Os episódios de taquiarritmia podem começar subitamente e durar alguns segundos ou várias horas. Os sintomas podem ser desencadeados por exercício físico, cafeína, substâncias estimulantes ou álcool.
Em 10 a 30% dos casos de síndrome de Wolff-Parkinson-White, a arritmia presente é a fibrilação atrial, assunto já explicado no artigo: FIBRILAÇÃO ATRIAL ? Sintomas, Causas e Tratamento.
Raramente, a síndrome de Wolff-Parkinson-White pode causar morte súbita por arritmia maligna (leia: CAUSAS DE MORTE SÚBITA ? Adultos, Atletas e Bebês).
Tratamento da síndrome de Wolff-Parkinson-White
A maioria das pessoas assintomáticas, que possuem apenas o padrão Wolff-Parkinson-White no eletrocardiograma, não necessita de tratamento. A maior parte não irá desenvolver sintomas e, em alguns casos, a condução através da via acessória pode até desaparecer espontaneamente com o passar dos anos.
No entanto, os pacientes assintomáticos que tenham uma ocupação de alto risco ou sejam atletas profissionais são aconselhados a passar por testes adicionais, incluindo testes eletrofisiológicos, para determinar se a via acessória tem características que podem estar associadas a um maior risco de morte súbita.
Nos pacientes que procuram ajuda médica devido aos sintomas de taquiarritmia, o tratamento é dividido em 2 fases:
1- Interrupção da arritmia.
2- Prevenção de novos episódios de arritmias.
A interrupção da arritmia é feita habitualmente com medicamentos por via intravenosa.
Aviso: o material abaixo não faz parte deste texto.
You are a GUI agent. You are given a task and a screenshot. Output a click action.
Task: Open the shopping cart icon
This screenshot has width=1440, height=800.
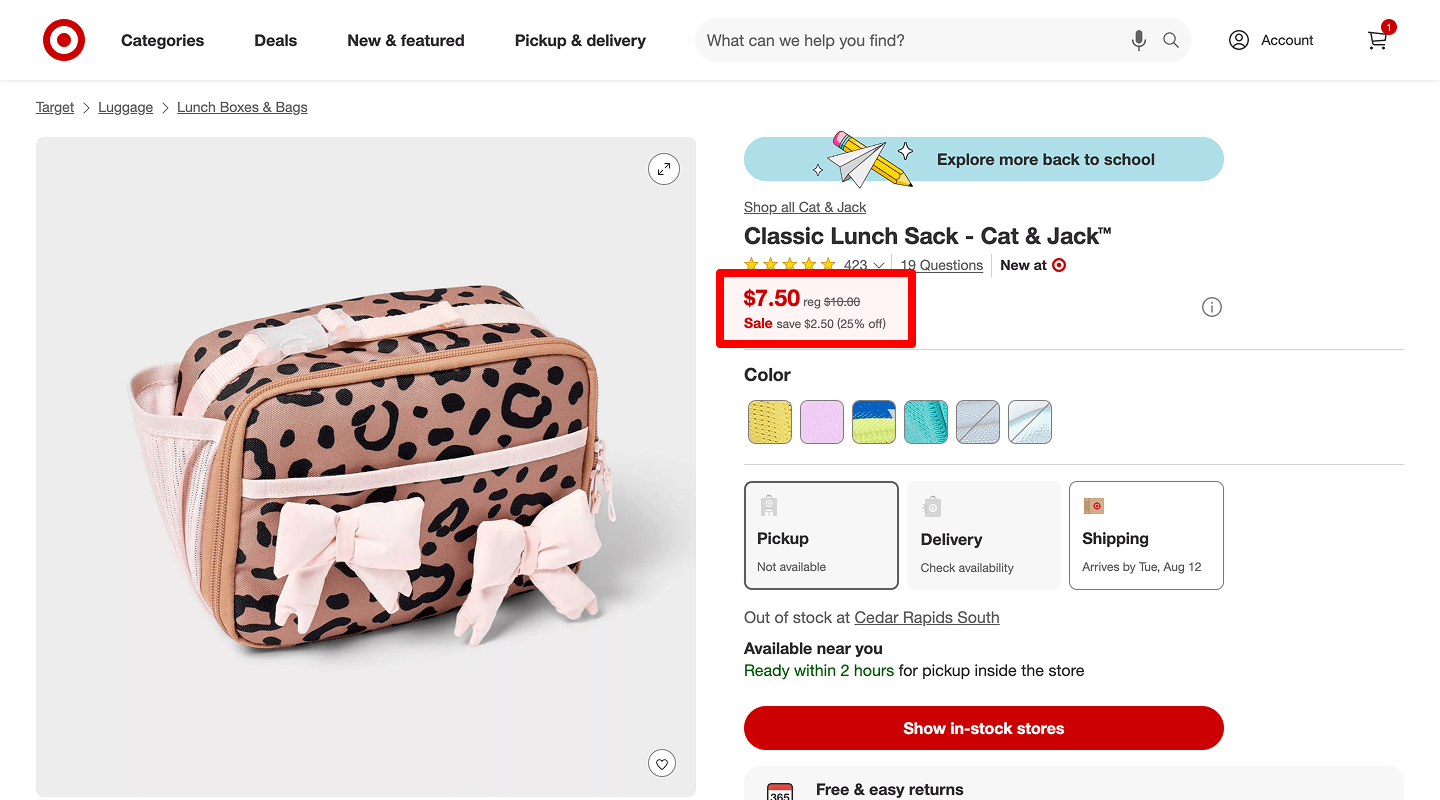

Se não houver controle da arritmia com os fármacos, a cardioversão elétrica (descarga elétrica no coração através de pás encostadas no tórax) é a opção indicada.
Após o controle da arritmia, o paciente deve ser encaminhado para um especialista em eletrofisiologia cardíaca para que ele possa decidir a melhor forma de prevenir novos episódios de taquiarritmias.
A ablação por radiofrequência costuma ser a opção mais utilizada para eliminar a via acessória. Na ablação por radiofrequência, um fino e flexível cateter é inseridos através dos vasos sanguíneos para o seu coração. Na ponta do cateter há eletrodos que são aquecidos é conseguem destruir a via elétrica extra. A ablação por radiofrequência é eficaz em até 95% das pessoas com síndrome de Wolff-Parkinson-White.
Nos 5% de pacientes nos quais a ablação falha, a via extra pode ser destruída através de cirurgia cardíaca.